Ein bestimmter Bereich des Gehirns – der Nucleus accumbens – versorge den Menschen mit einer körpereigenen Droge, dem Dopamin. Gelinge uns etwas besonders gut, dann fühlten wir uns auch gut, weil u.a. Dopamin ausgeschüttet werde. Bei Jugendlichen spiele dieser Teil des Belohnungssystems verrückt – es komme zu einer Art „Neujustierung“ des Belohnungssystems. Die Folge: mal arbeite es zu schnell – die Belohnung (das gute Gefühl) setze bereits zu einem Zeitpunkt ein, wenn kaum Aufwand betrieben wurde), mal zu langsam. Es verwundere daher nicht, dass Jugendliche sich immer stärkere Kicks suchten, damit das Belohnungszentrum ihnen ein Grinsen ins Gesicht zaubere. Dagegen strebe ihre Motivation für andere Dinge, in denen sie keinen Sinn sähen – Hausaufgaben etwa, oder generell in Schule – gegen null. Erwachsene interpretierten dies dann – nicht zu unrecht – als „Null-Bock-Haltung“.
Die menschliche Zirbeldrüse sei dafür verantwortlich, ein Hormon auszuschütten, das uns müde mache – das Melatonin.

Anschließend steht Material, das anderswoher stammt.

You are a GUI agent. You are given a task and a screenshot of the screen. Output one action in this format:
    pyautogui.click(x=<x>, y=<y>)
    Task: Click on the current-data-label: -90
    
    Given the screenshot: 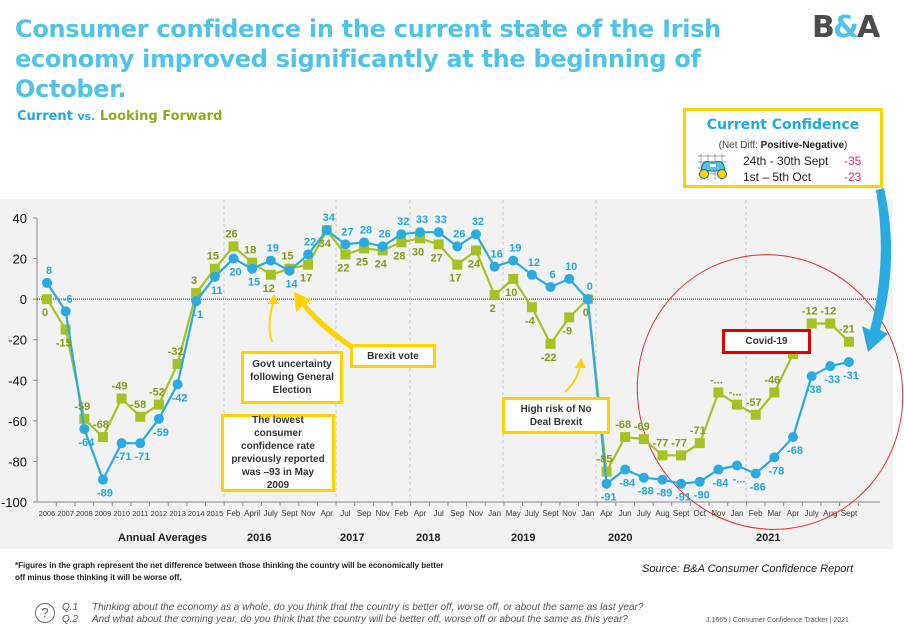 What is the action you would take?
    pyautogui.click(x=702, y=496)
    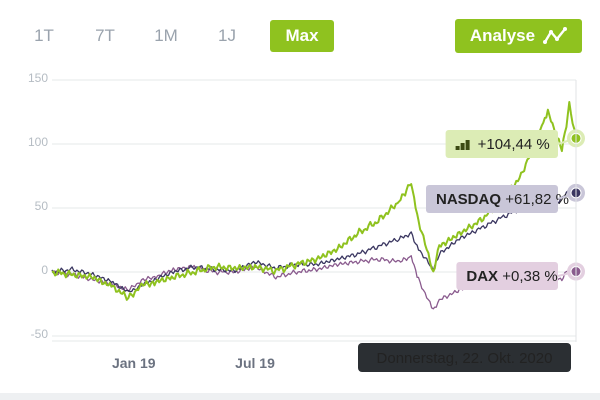 The height and width of the screenshot is (400, 600). Describe the element at coordinates (255, 363) in the screenshot. I see `x-tick-label: Jul 19` at that location.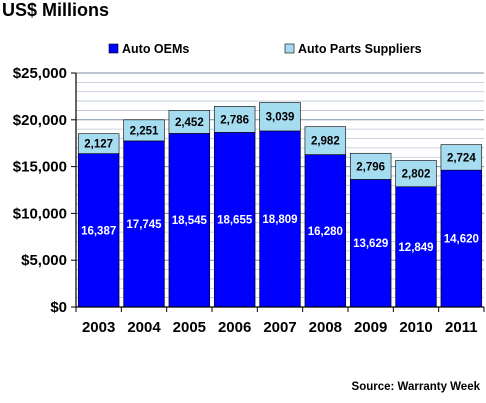 The height and width of the screenshot is (403, 486). I want to click on data-label-auto-oems: 18,809, so click(280, 220).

Bei Jugendlichen arbeite diese Drüse nicht richtig, sodass das Melatonin bei ihnen um ca. zwei Stunden verspätet ausgeschüttet werde. Das habe zur Folge, dass Jugendliche – insbesondere Jungen – abends viel später müde würden. Doch der Wecker klingele für sie morgens nach wie vor zur selben Zeit. Das Problem: weniger Tiefschlaf in der Nacht und ein noch viel zu hoher Melatoninspiegel am Morgen. Die Folge: In der Nacht könne das „Seepferdchen“ (Hippocampus) kaum mehr alle Informationen, die es tagsüber aufgenommen habe, an die „Walnuss“ (Großhirnrinde) weitergeben. Außerdem verspürten Jugendliche morgens dieses Schlafdefizit und seien aufgrund des hohen Melatoninspiegels immer noch müde. Schwierig werde es besonders, wenn Jugendliche kurz vor dem Schlafengehen noch mit dem Handy oder Computer „daddelten“. Die „Blaustrahlung“ dieser Geräte werde von Experten als sogenannte „Blaudusche“ bezeichnet. Die Folge: das müde machende Melatonin werde über den Blaulicht-Impuls zerstört und die Jugendlichen blieben noch länger auf. Ein wahrer Teufelskreis. Hier würden nur klare Regeln helfen, Vorgaben und gemeinsame Absprachen.
Nach seinem Vortrag bedankte sich Schulleiterin Regina Westermann bei Peter Köster für einen ebenso lehrreichen wie amüsanten und kurzweiligen Vortragsabend.